I started in advertising at the end of the golden era. My bosses and mentors were two of the real Mad Men. In the 60’s, Ron Rosenfeld and Len Sirowitz created dozens of award winning campaigns at DDB.
Today great advertising in any category is tougher than ever to create.
And great advertising in publishing is even tougher that that. (Another post later on why.)
But last week there was a great four page ad for my friend Lee Child in The New Yorker.
Not just eye catching. And not just interesting. But take your breath away great. And it made me so happy to see it. Not just because I adore Lee.
No one can buy something they never heard of. So If we can get more publishers doing more terrific ads for more books more books will sell! Everyone will do better. Life will be grand.
Right.
Anyway.
Back to the point of the post.
What makes great advertising? Well many people much smarter than me have written tomes about it.

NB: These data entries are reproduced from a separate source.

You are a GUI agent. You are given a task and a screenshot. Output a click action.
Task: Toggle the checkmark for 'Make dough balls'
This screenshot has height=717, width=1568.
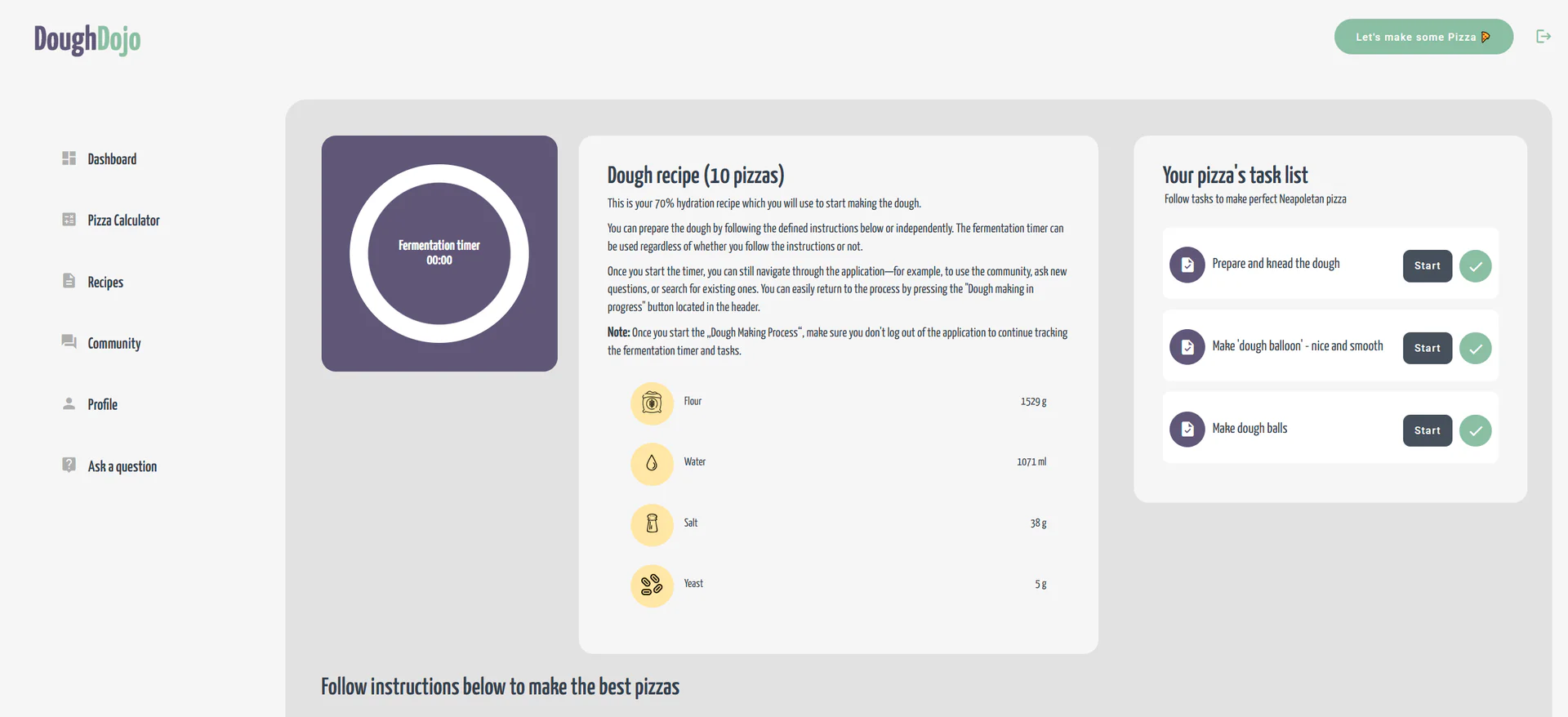click(1475, 431)
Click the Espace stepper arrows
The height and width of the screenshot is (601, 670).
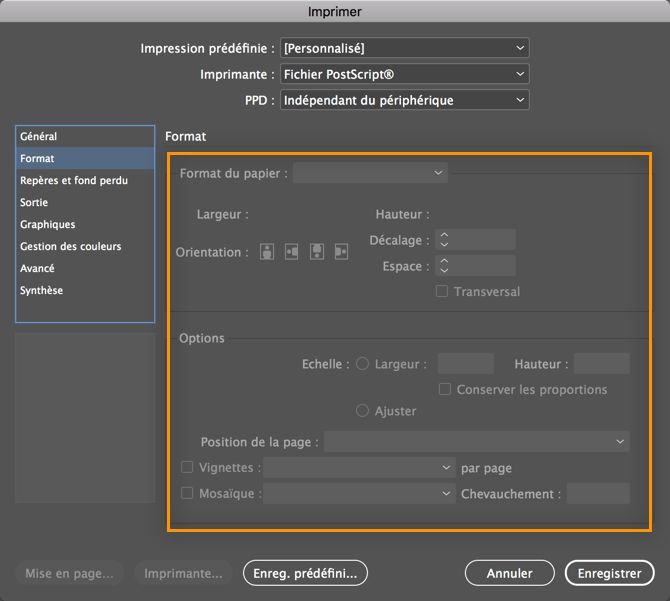pos(444,266)
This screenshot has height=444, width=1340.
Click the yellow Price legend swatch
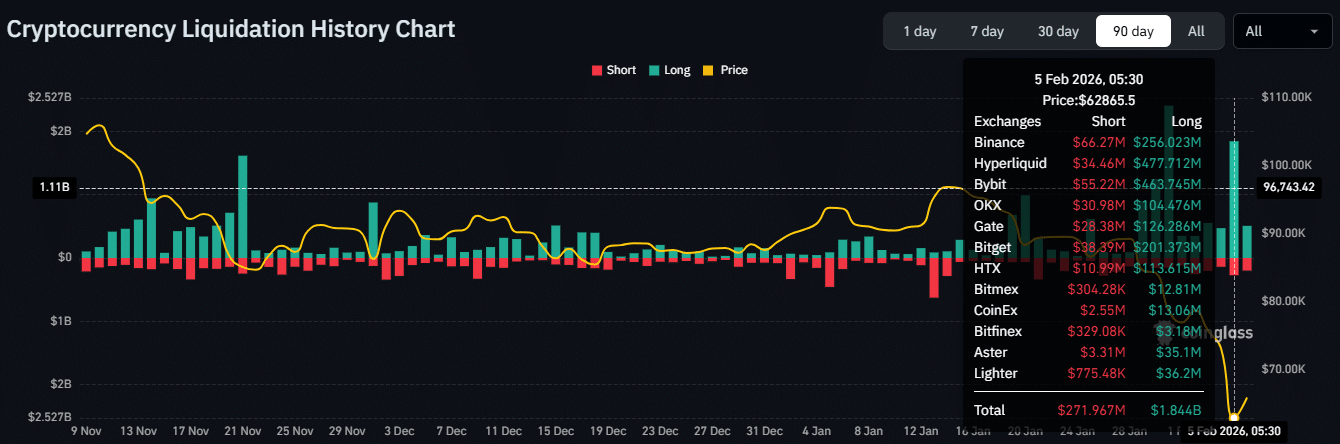coord(710,70)
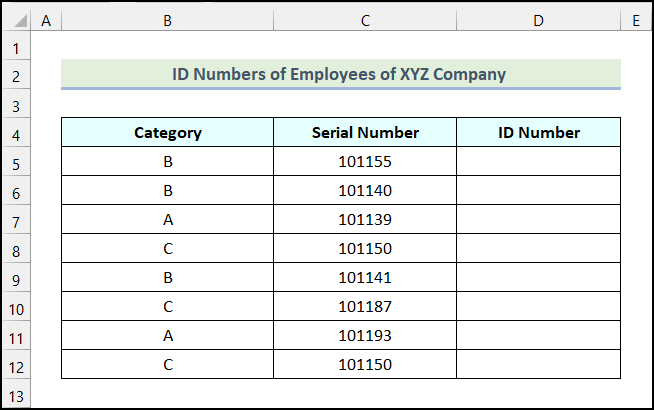Click the Serial Number header cell
Viewport: 654px width, 410px height.
click(x=365, y=133)

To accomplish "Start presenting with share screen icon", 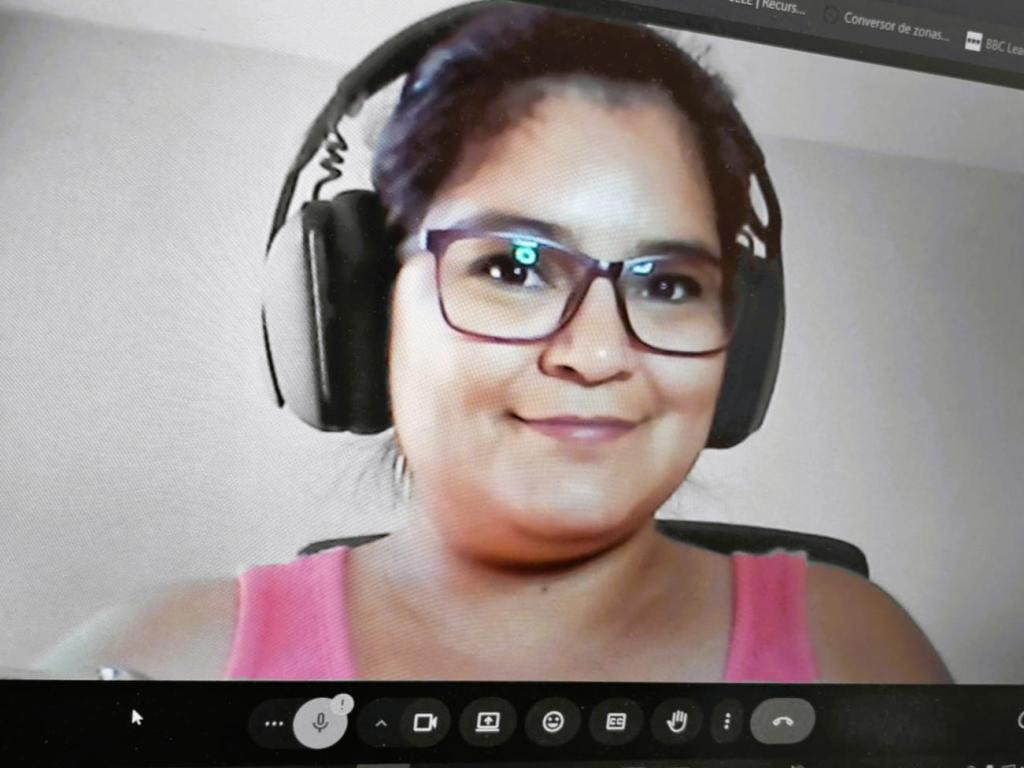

But here’s my definition in a nutshell:
The ad has to 1. stop me, 2. engage me, 3. grip me in some way and 4. make me want/think about/crave/long for the damn product – or service.
So here’s Lee’s ad.
Yes it cost a fortune – it’s 4 pages in The New Yorker!
Yes it would be nice if all authors got great ads not just brand names. Or even just got ads.

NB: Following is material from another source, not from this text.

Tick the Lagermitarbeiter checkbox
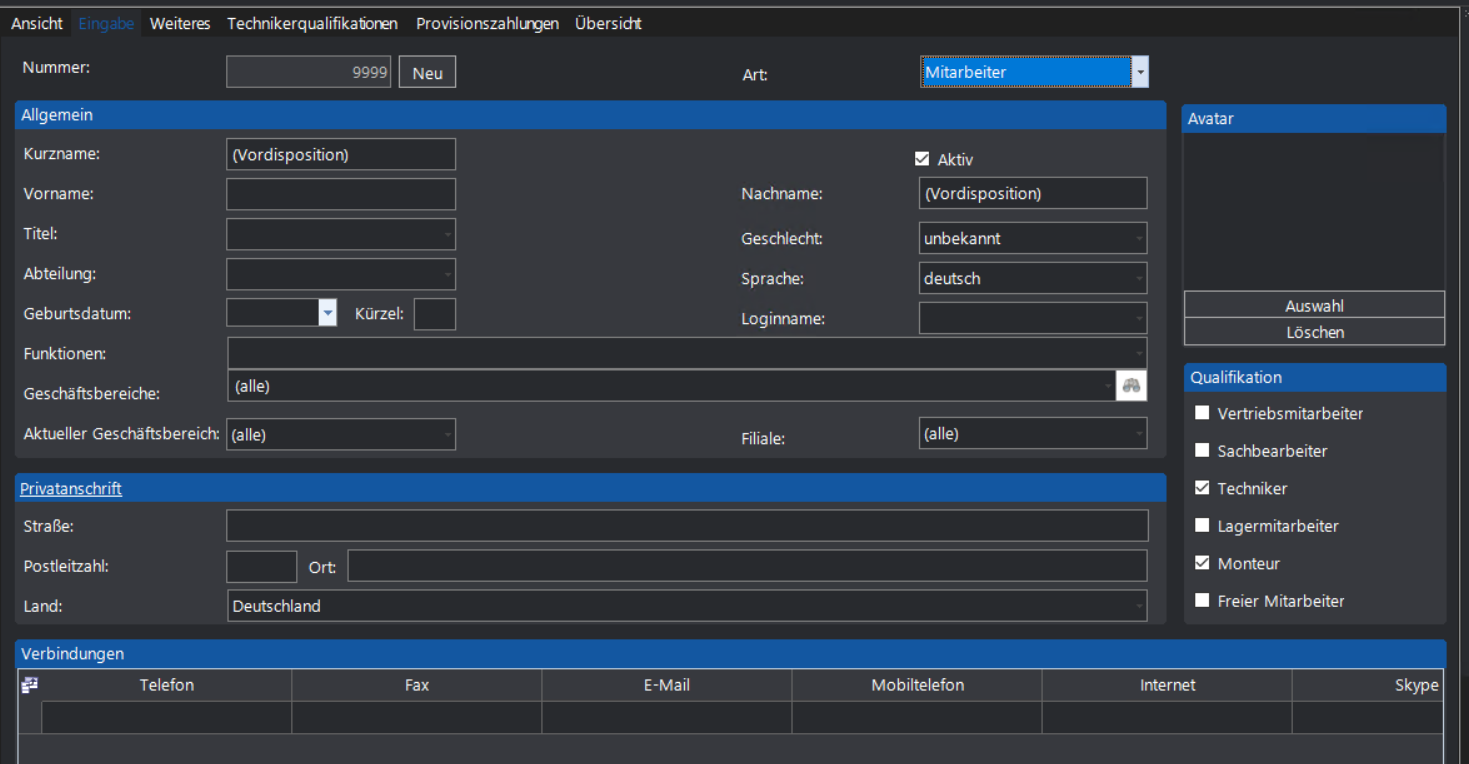Screen dimensions: 1469x764 1202,526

But that’s not the point of this post.
The one and only point of this post is to point out that great ads can be done for books and Random House just did one for Lee’s book last week.
It’s four pages. Page one introduces the book.
The next three pages are a totally kick ass excerpt of the book with interesting, compelling, editorial comments in red.
Eye catching. Utterly gripping. A perfect demonstration of the unique selling proposition of one of Lee’s books.